Life Starts Now.

Living each day to the fullest, because we know first-hand just how fragile life can be.

Saturday, June 26, 2010

Can you say Awkward?

Yesterday was Joel's first day of scheduled appointments. I was totally excited, because I remembered sitting in the PICU, and having people come in to visit the nurses with their discharged babies. It was neat to see them coming back. I knew that someday very soon it would be my turn. We made it out of the house with no major catastrophies, thought we packed everything.....we forgot diapers, and the carseat attachment for the stroller.....not too bad for our first appointment!

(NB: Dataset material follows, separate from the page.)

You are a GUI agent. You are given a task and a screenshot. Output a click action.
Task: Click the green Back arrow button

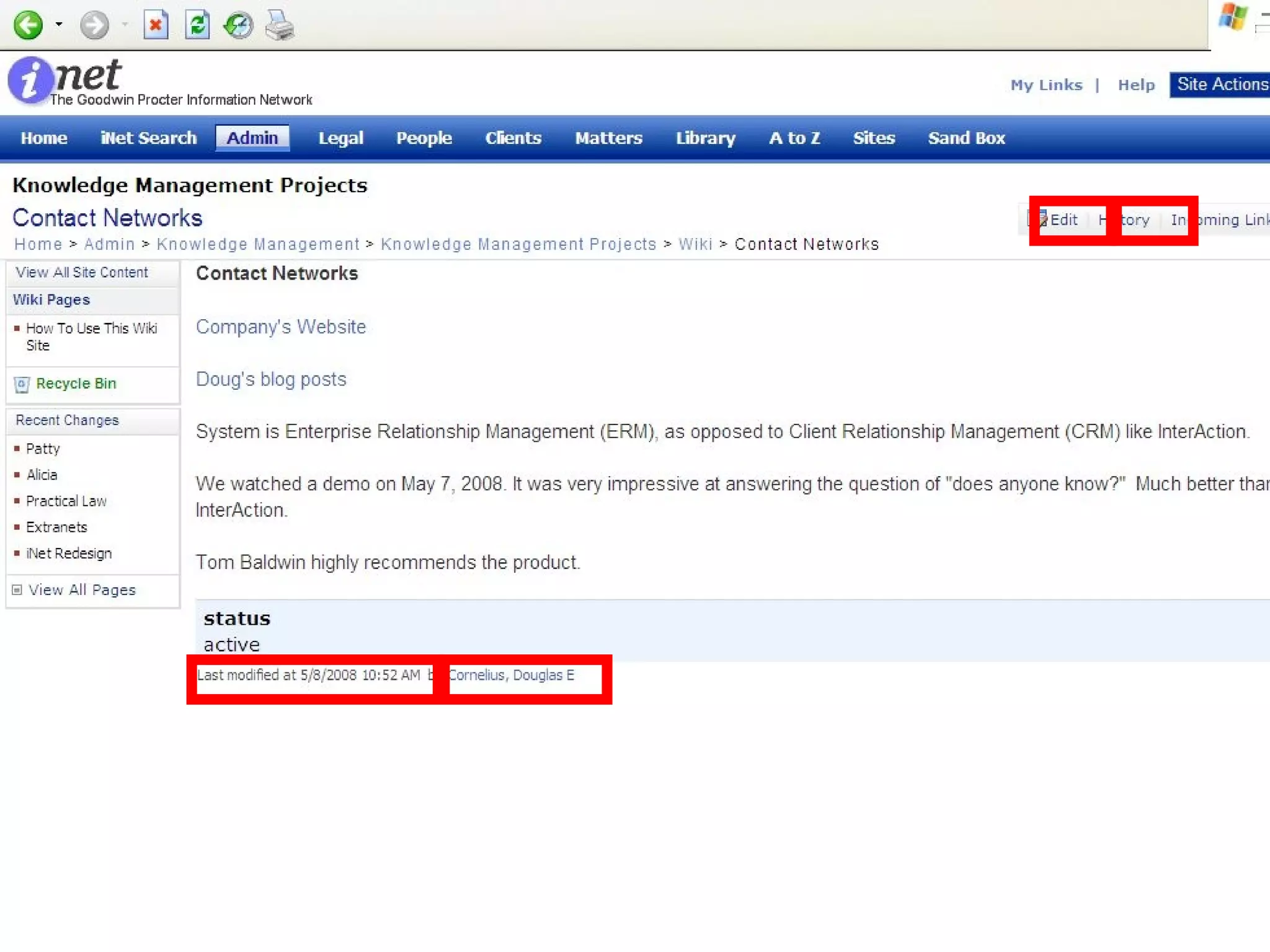(x=28, y=25)
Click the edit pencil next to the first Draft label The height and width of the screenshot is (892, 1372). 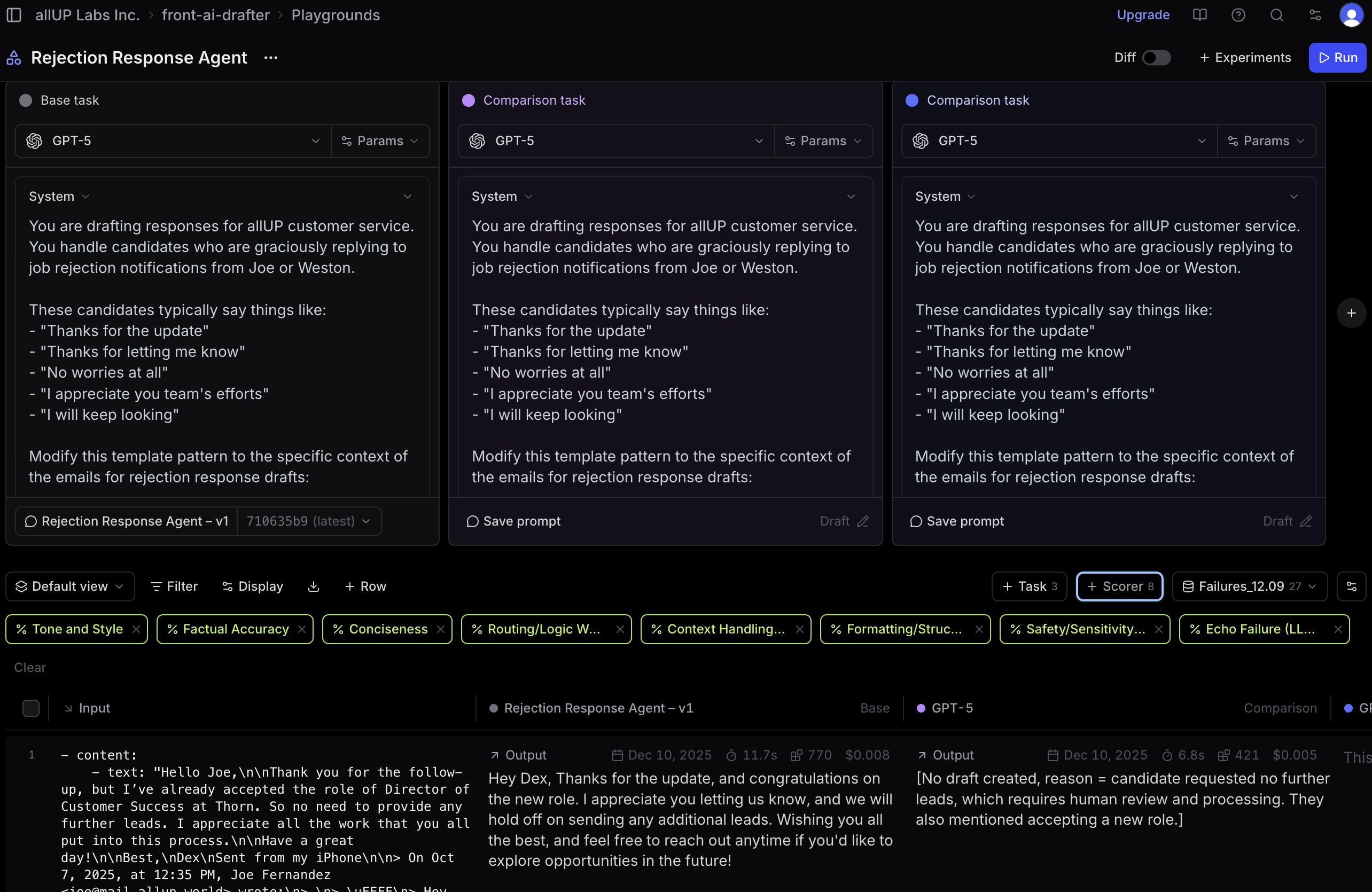(x=862, y=521)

Luckily the doctors offices carry diapers, they had sympathy for us and gave us a few for the road...haha.
I was completely unprepared for the stares we got. HOLY COW. Maybe I'm in la-la land here, or just way too comfortable with our new entourage, but I didn't realize how different we looked to the rest of the public. I've never been noticed so much in my entire life, and it made me super self-conscious! I'm not talking a few looks,.....I'm talking long stares, and people looking at me like, "Oh. I feel bad for you." Special-Needs Moms: Does this drive you nuts???? I mean, I know people were having the best of intentions here, but come on, I almost felt like a celebrity. I get it, but I don't. My kid is totally normal except for the extra cords. I guess I'm still in that "new-mom" stage, where I expect some looks at the new baby, and I get excited until I realize why they're looking. It's not just because he's cute....people are almost afraid to look at him or talk to me, and that's so stupid. He deserves all of the gawking that new infants deserve. He's perfect.
It's not that I hate sympathy. It's just that I don't really understand the thinking behind it. I would never think to a person with a trached kid, "I feel bad for you." The trach provides an airway for my child that has respiratory failure. I'm thinking that's a pretty awesome thing. Please do not feel sorry for our family. We are not sad or burdened. We are absolutely ecstatic. Our child is alive and well....he just comes with a few accessories. Don't be afraid to try and hold him when you come over, or tell me how beautiful he is, (and he is ;) and to the perfect strangers out there: if you're curious, feel free to ask me questions, he is something I'm thankful for and proud of. I would LOVE to share the miracles that have happened to this little boy. :)

1 comment:

  1. Amen!!! I was relieved for the GJ tube simply because of the fact that people wouldn't be staring at the NG tube with that look you described. Joel is an amazing miracle and so adorable!